Approached at his Butler Street office Thursday, Mr. Edelstein pointed out a wall of awards, across from a walk-in closet full of keys to the scores of properties he manages. He would not answer questions for the record.
A year ago, WTAE-TV reported that Mr. Edelstein was giving the URA and the Bureau of Building Inspection sharply different estimates on the cost of his facade work. The reports generated a city controller's office audit. (P-G, Rich Lord)
So we're still waiting. It's been a little over a year.
The URA had required that Streetface grants be based on three bids from registered contractors. In recent years, it dropped that requirement for developers that use what Ms. Straussman called "their own contracting companies."
It seems like most of the dubious transactions must have taken place before Pat Ford's reign of terror at the URA, and before his wife Alecia Sirk's spokespersonly reign of terror at Streetface -- correct? -- despite the fact that Edelstein is another anointed "best friend" of Ford. (Maybe that's just how Ford describes people?)
The recent policy changes at the URA outlined in this article clearly point to an increase in the likelihood of government waste. The whining about having to pay "prevailing wages" is a whole 'nother political issue on top of that one.
We just can't get over how good this Ruth Ann Daily column is. (P-G, Ruth Ann Daily)
Honestly, we're like, numb.
While "there's a master plan showing the footprints" of all the longed-for developments, says Stadium Authority Executive Director Mary Conturo, "no schematic drawing" of what a finished North Shore might look like has been produced. Not many of us are very good at extrapolating a finished visual from a mere blueprint -- not even some pros. For instance, the artist's rendering of Continental's contested amphitheater-and-hotel proposal shows a building of uncertain height apparently situated in a meadow surrounded by old-growth trees.
Oh, you know. Shiny buildings. Benches. Children holding parents' hands, eating ice cream. At nighttime, it will glow brightly.
Seriously. Now that the land is once again ours to control, why not figure out what we most want to do with it? Even if the answer does turn out to be, "sell it to the highest bidder and let the Adam Smith's invisible hand fulfill our wildest dreams", how about we shop around for that highest -- or best -- bid?
In regards to Schenley High School, the "spend money on kids not bricks" argument just got a whole lot thinner.
Vivian Loftness is university professor of architecture at Carnegie Mellon University, where she served as head of the School of Architecture from 1994 to 2004. (P-G, Vivian Loftness)
She praises the building for natural lighting, high ceilings, good natural ventilation, thoughtful social settings -- a demonstrably positive place to learn.
This reminds us of some reform notions put forward by the first wave of Save Schenley activists -- if the District wants to improve performance, why not take advantage of free federal government programs to serve a breakfast of fresh vegetables everyday, which has shown to increase performance by so-and-so percent?

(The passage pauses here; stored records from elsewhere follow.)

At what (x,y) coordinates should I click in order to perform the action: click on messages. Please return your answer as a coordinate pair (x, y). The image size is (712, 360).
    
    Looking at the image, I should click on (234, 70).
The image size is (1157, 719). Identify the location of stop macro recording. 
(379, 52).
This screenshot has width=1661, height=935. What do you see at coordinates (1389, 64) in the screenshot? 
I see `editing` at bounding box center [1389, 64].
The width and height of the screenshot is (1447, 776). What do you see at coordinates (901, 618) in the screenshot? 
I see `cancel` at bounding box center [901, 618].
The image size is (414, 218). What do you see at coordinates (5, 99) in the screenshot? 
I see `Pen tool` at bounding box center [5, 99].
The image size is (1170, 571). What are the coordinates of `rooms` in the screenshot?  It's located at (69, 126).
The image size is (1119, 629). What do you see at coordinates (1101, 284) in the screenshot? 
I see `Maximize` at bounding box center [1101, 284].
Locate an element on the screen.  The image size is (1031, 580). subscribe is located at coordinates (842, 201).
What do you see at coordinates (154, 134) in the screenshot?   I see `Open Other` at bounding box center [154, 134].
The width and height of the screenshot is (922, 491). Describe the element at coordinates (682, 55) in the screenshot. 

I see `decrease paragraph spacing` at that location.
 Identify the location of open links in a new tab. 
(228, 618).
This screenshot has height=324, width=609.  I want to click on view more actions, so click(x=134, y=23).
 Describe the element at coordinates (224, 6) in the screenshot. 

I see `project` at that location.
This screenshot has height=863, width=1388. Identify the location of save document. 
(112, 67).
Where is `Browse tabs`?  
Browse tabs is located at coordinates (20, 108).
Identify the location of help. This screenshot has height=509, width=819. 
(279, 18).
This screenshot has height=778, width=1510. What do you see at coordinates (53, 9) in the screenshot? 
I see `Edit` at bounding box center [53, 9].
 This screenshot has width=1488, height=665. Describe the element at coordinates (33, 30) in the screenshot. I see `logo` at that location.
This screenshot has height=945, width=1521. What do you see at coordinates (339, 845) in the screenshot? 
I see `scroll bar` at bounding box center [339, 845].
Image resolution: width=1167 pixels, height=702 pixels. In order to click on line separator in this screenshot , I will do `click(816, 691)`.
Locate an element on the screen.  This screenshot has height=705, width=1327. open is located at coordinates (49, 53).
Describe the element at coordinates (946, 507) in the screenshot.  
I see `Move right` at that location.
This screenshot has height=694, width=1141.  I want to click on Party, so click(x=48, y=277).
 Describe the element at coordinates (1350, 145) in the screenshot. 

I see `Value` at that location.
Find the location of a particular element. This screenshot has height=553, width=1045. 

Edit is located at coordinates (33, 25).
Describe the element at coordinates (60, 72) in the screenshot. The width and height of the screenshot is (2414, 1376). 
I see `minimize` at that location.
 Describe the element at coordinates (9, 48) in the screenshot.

It's as though the efforts of the administrators are less about educating children, and more about marketing the District. Which is ironic, because something like Schenley can be hugely marketable.
Once asbestos is abated, the solid materials and craftsmanship in the Schenley High School building will ensure that maintenance, replacement and repair costs are lower than all newer schools with less durable construction.
"Abated" is a key word. The industry standard of asbestos encapsulation would be less costly and every bit as safe as a ponderous removal program -- that's why it's the industry standard. Take that lower figure ($40-$50 million), and try to shave some more frills off the renovations (does that still include air conditioning? Why, in my day...), and then finally look for some creative funding sources.
That way we get a lot closer to a School District we really want -- one that is financially responsible, and that also offers the best of what a first-class city ever had to offer.
Is Penguins Bannergate still leaving a bad taste in your mouth? This is an issue worthy of every Pittsburgher's consideration.